O ponto de partida foi o Kavanagh. “É um emblema de Buenos Aires, com um estilo muito definido, o que o torna ideal para imaginá-lo em outras correntes arquitetônicas. Já testamos com Zaha Hadid, e o resultado foi tão surreal que alguns diziam que parecia um cisne branco flutuando sobre Retiro”, relata Martín Pinus, diretor da imobiliária especializada em propriedades de luxo que liderou a inovadora iniciativa. A consigna é clara: como se veriam os ícones portenhos se tivessem sido concebidos por arquitetos de outras latitudes, linguagens e épocas?

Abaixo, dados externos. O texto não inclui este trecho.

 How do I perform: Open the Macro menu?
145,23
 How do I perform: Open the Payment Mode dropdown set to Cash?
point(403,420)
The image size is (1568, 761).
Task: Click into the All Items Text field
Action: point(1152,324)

Cada sexta-feira, através de suas redes sociais, a equipe compartilhará as criações geradas por IA a partir das sugestões recebidas.

“Queremos deixá-lo aberto. Que surjam ideias inesperadas. Desde o Congresso até La Bombonera, passando por estádios, monumentos ou até mesmo algum prédio anônimo que alguém se lembre com carinho. Se faz parte da paisagem urbana, pode fazer parte”, adianta Pinus. Além disso, o experimento tem uma dimensão cultural mais profunda: refletir sobre a identidade arquitetônica da cidade. “Buenos Aires é eclética, mesclando influências francesas, italianas, espanholas. Não tem uma homogeneidade como Paris ou Barcelona, e isso a torna única. Mas também nos permite imaginar o que teria acontecido se certas correntes tivessem tido mais peso”, explica o corretor. A iniciativa propõe um jogo visual e conceitual: pegar um edifício icônico como o Kavanagh e reimaginá-lo sob o olhar de arquitetos que marcaram época. Cada reinterpretação, gerada com inteligência artificial, apresenta uma reviravolta estética radical que permite explorar como muda a identidade de uma construção quando se transforma sua linguagem arquitetônica.